Output the records exactly as they appear, with no pictures included.
Start of Block
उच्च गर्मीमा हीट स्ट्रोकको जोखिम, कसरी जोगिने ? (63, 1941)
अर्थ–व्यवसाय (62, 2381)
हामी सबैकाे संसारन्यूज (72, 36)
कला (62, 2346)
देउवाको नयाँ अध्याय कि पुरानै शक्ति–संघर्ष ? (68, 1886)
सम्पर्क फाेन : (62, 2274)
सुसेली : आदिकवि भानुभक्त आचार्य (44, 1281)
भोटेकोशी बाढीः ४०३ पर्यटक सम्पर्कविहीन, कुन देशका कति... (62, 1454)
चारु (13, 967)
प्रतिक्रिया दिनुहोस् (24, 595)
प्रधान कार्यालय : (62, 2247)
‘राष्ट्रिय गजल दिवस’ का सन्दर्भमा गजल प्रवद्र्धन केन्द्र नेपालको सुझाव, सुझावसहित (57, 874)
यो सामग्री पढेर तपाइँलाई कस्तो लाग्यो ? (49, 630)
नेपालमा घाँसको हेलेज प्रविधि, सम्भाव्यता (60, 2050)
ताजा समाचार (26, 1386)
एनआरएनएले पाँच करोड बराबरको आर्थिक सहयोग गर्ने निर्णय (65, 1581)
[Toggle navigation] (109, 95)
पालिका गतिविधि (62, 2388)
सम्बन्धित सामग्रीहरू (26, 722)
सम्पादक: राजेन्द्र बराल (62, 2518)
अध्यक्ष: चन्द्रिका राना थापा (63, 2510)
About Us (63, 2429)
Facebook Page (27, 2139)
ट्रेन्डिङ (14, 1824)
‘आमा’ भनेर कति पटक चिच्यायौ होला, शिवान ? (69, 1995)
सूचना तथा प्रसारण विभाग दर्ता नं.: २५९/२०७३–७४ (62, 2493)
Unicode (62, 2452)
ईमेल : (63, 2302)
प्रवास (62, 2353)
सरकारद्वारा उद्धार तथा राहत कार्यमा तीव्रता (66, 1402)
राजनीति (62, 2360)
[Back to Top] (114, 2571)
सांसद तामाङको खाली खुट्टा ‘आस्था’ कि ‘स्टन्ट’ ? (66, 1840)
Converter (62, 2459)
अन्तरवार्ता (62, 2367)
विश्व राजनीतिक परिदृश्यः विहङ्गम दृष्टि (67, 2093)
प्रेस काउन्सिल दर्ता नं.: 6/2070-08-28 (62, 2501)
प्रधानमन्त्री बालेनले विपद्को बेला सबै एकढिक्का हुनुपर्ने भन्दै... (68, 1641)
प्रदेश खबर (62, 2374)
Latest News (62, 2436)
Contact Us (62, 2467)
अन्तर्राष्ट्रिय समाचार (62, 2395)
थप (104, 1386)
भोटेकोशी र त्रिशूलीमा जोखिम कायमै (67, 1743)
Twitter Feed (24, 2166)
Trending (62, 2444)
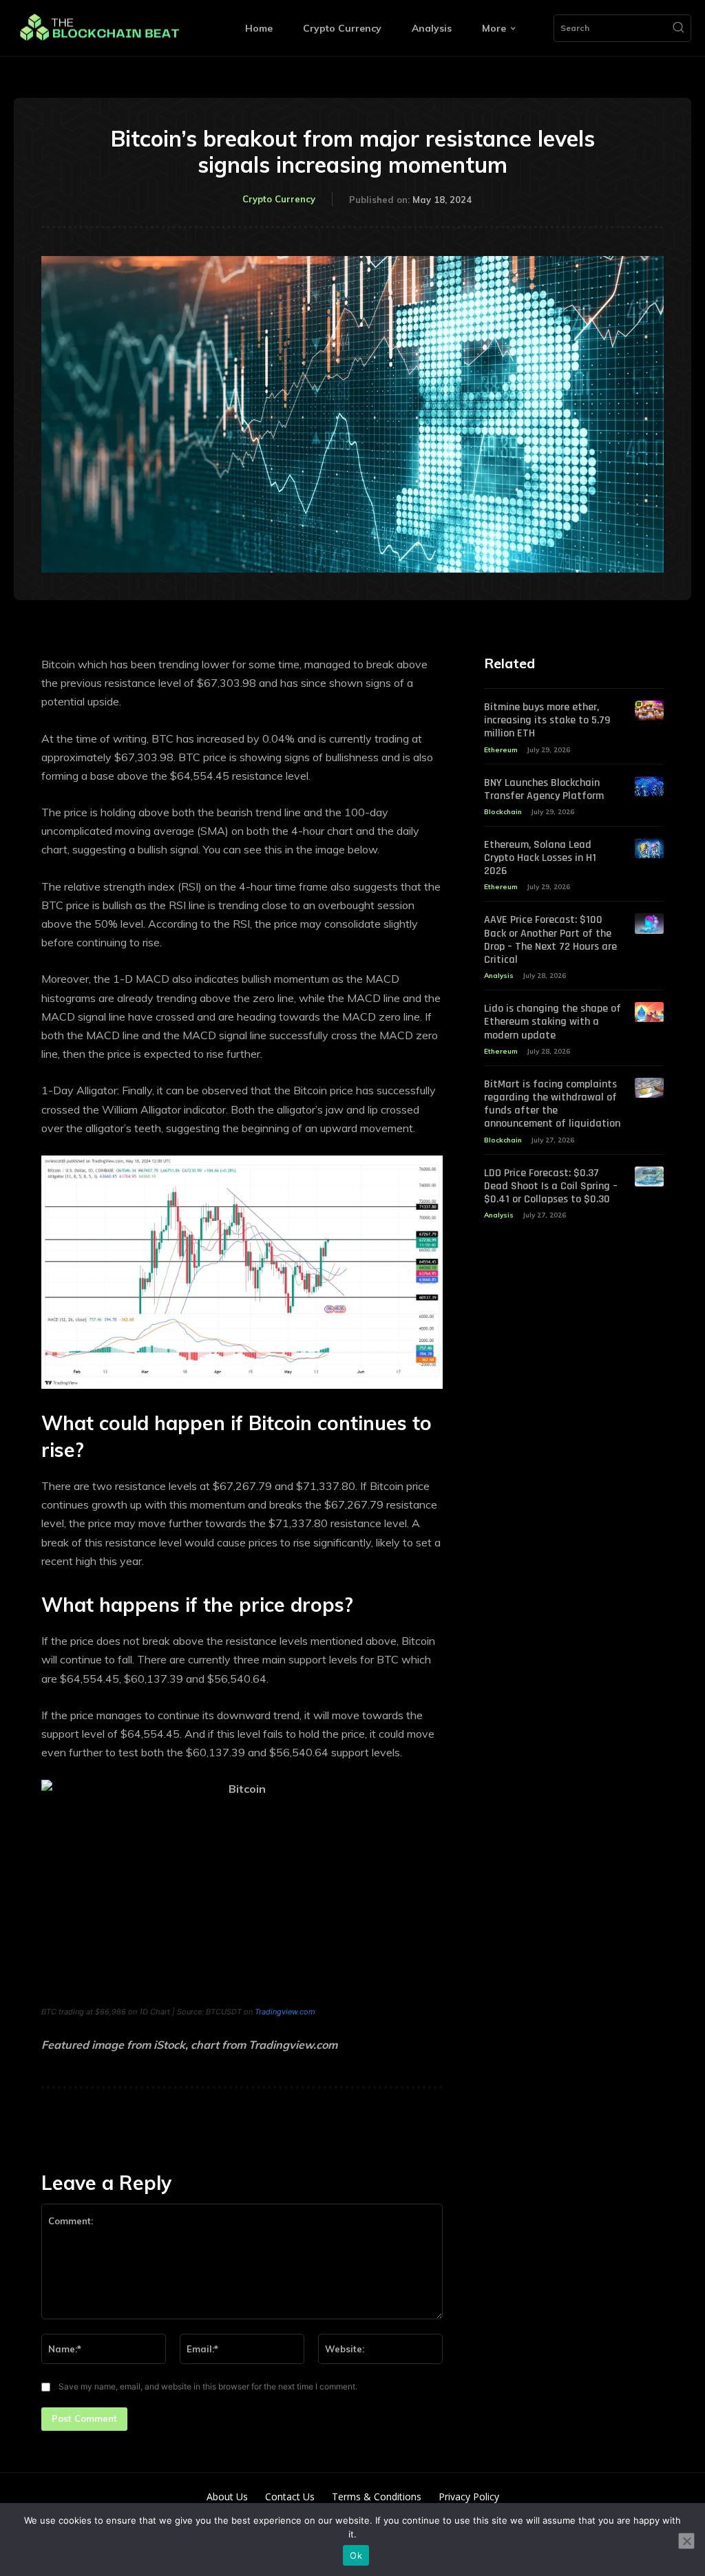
End of Block
*Task answer*
उच्च गर्मीमा हीट स्ट्रोकको जोखिम, कसरी जोगिने ? (63, 1941)
अर्थ–व्यवसाय (62, 2381)
हामी सबैकाे संसारन्यूज (72, 36)
कला (62, 2346)
देउवाको नयाँ अध्याय कि पुरानै शक्ति–संघर्ष ? (68, 1886)
सम्पर्क फाेन : (62, 2274)
सुसेली : आदिकवि भानुभक्त आचार्य (44, 1281)
भोटेकोशी बाढीः ४०३ पर्यटक सम्पर्कविहीन, कुन देशका कति... (62, 1454)
चारु (13, 967)
प्रतिक्रिया दिनुहोस् (24, 595)
प्रधान कार्यालय : (62, 2247)
‘राष्ट्रिय गजल दिवस’ का सन्दर्भमा गजल प्रवद्र्धन केन्द्र नेपालको सुझाव, सुझावसहित (57, 874)
यो सामग्री पढेर तपाइँलाई कस्तो लाग्यो ? (49, 630)
नेपालमा घाँसको हेलेज प्रविधि, सम्भाव्यता (60, 2050)
ताजा समाचार (26, 1386)
एनआरएनएले पाँच करोड बराबरको आर्थिक सहयोग गर्ने निर्णय (65, 1581)
[Toggle navigation] (109, 95)
पालिका गतिविधि (62, 2388)
सम्बन्धित सामग्रीहरू (26, 722)
सम्पादक: राजेन्द्र बराल (62, 2518)
अध्यक्ष: चन्द्रिका राना थापा (63, 2510)
About Us (63, 2429)
Facebook Page (27, 2139)
ट्रेन्डिङ (14, 1824)
‘आमा’ भनेर कति पटक चिच्यायौ होला, शिवान ? (69, 1995)
सूचना तथा प्रसारण विभाग दर्ता नं.: २५९/२०७३–७४ (62, 2493)
Unicode (62, 2452)
ईमेल : (63, 2302)
प्रवास (62, 2353)
सरकारद्वारा उद्धार तथा राहत कार्यमा तीव्रता (66, 1402)
राजनीति (62, 2360)
[Back to Top] (114, 2571)
सांसद तामाङको खाली खुट्टा ‘आस्था’ कि ‘स्टन्ट’ ? (66, 1840)
Converter (62, 2459)
अन्तरवार्ता (62, 2367)
विश्व राजनीतिक परिदृश्यः विहङ्गम दृष्टि (67, 2093)
प्रेस काउन्सिल दर्ता नं.: 6/2070-08-28 (62, 2501)
प्रधानमन्त्री बालेनले विपद्को बेला सबै एकढिक्का हुनुपर्ने भन्दै... (68, 1641)
प्रदेश खबर (62, 2374)
Latest News (62, 2436)
Contact Us (62, 2467)
अन्तर्राष्ट्रिय समाचार (62, 2395)
थप (104, 1386)
भोटेकोशी र त्रिशूलीमा जोखिम कायमै (67, 1743)
Twitter Feed (24, 2166)
Trending (62, 2444)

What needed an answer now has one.